§ What the task asks:
The records that follow should be copied out exactly, pictures excluded.

==========

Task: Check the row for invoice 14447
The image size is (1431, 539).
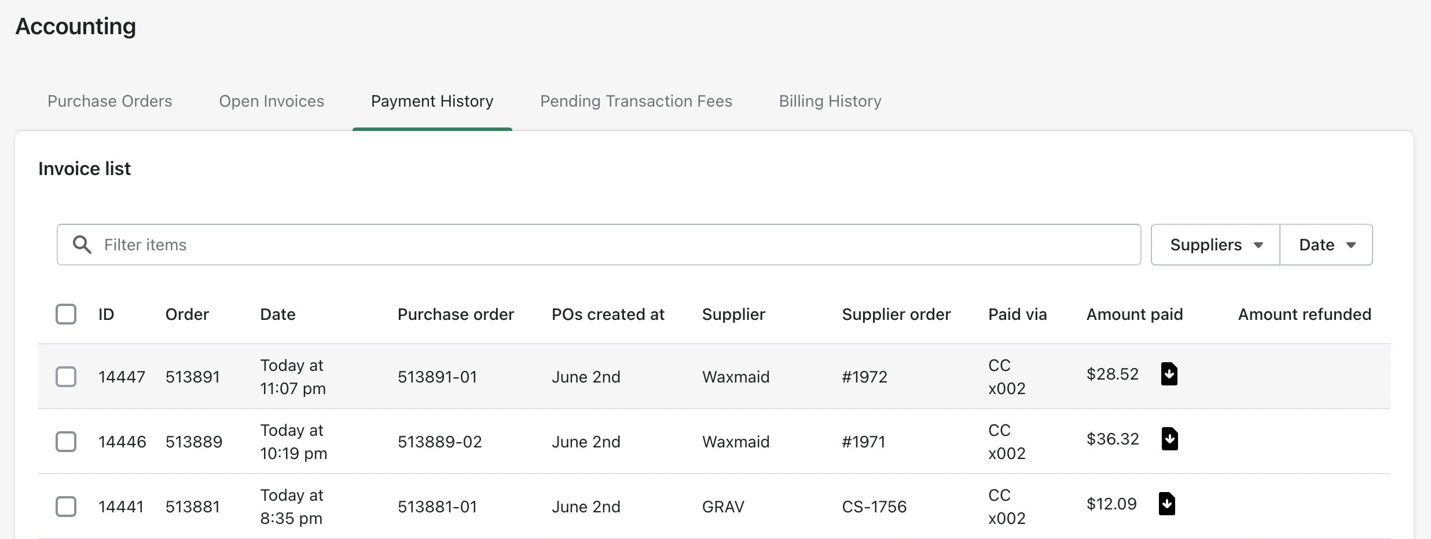Action: tap(67, 377)
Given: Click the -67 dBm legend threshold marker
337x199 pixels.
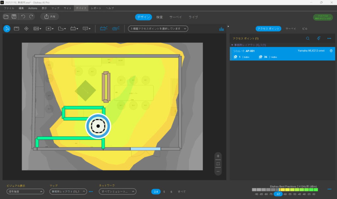Looking at the screenshot, I should coord(278,194).
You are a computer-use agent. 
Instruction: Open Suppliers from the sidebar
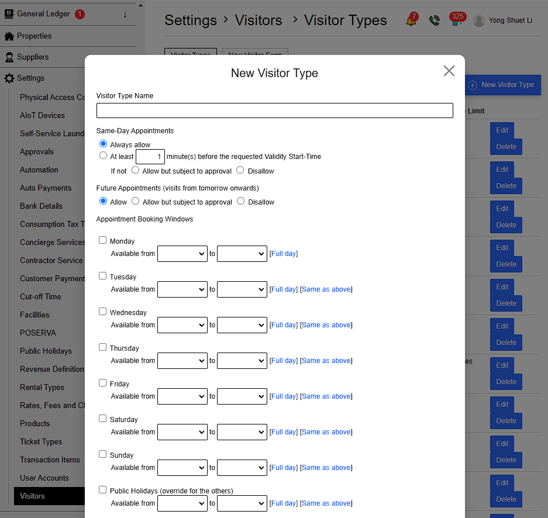click(33, 57)
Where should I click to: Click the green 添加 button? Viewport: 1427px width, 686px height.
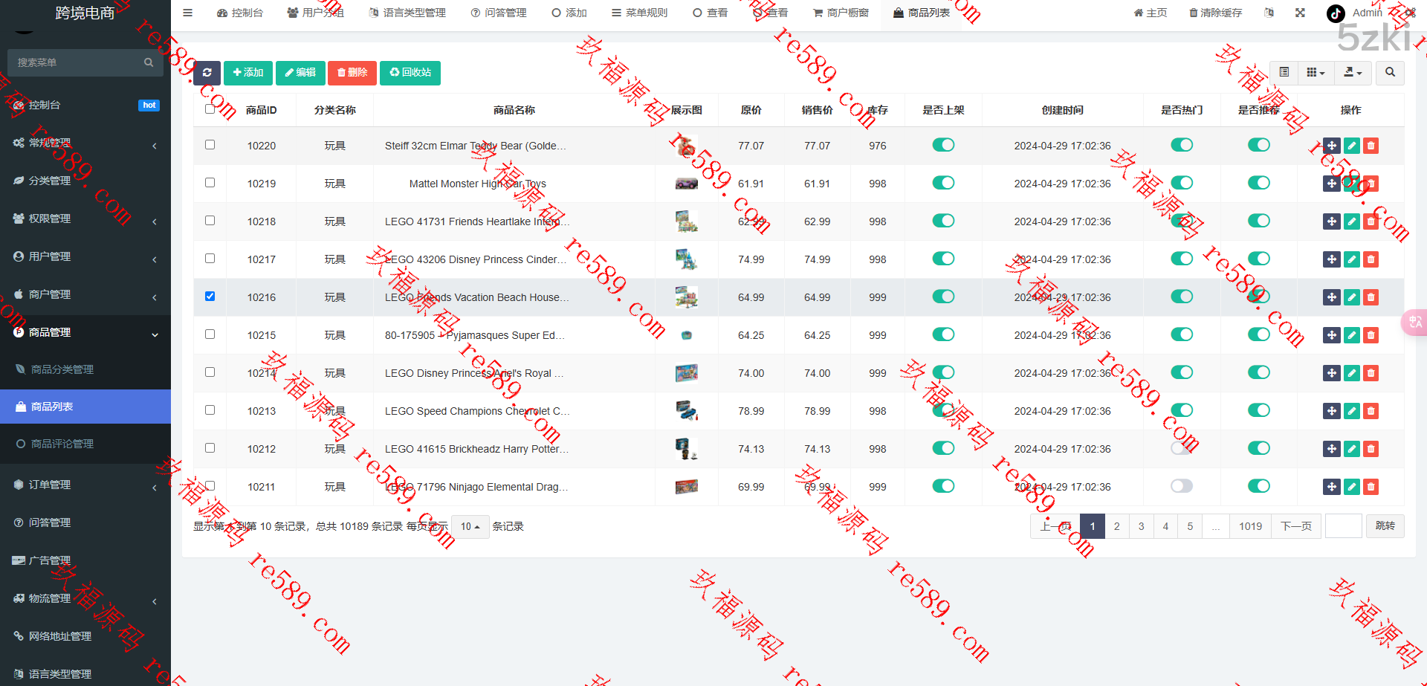pyautogui.click(x=248, y=73)
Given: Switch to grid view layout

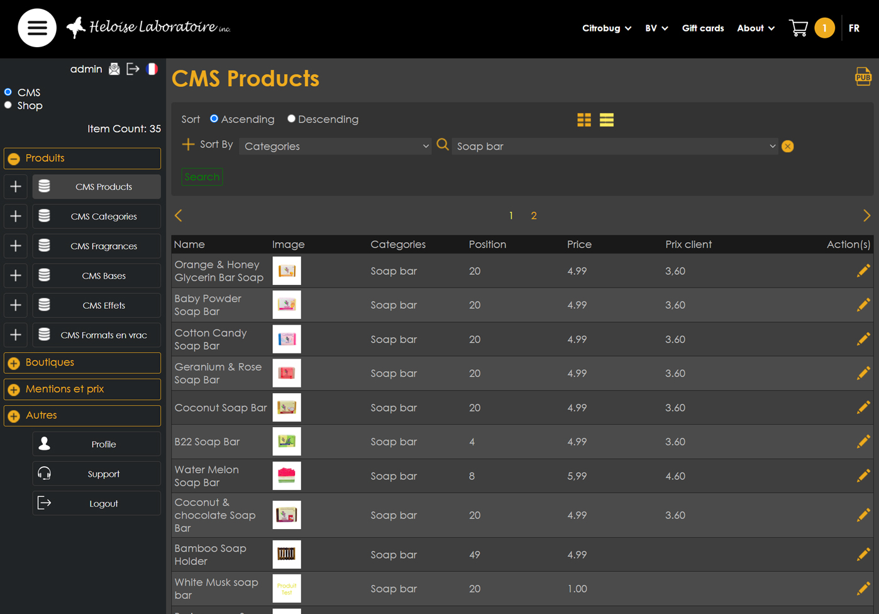Looking at the screenshot, I should tap(583, 120).
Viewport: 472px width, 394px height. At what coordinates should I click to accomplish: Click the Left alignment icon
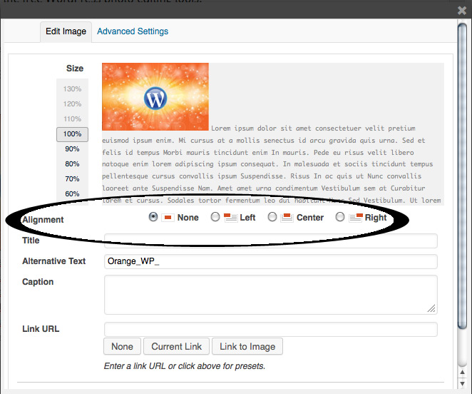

==========

§ Output below:
Task: Check the row for invoice 14447
The image size is (1431, 539).
Action: tap(67, 377)
Given: Click the -67 dBm legend threshold marker
337x199 pixels.
Looking at the screenshot, I should coord(278,194).
You are a computer-use agent. 
Instruction: Open Suppliers from the sidebar
click(33, 57)
Where should I click to: Click the green 添加 button? Viewport: 1427px width, 686px height.
pyautogui.click(x=248, y=73)
Given: Switch to grid view layout

Looking at the screenshot, I should tap(583, 120).
Viewport: 472px width, 394px height. At what coordinates should I click to accomplish: Click the Left alignment icon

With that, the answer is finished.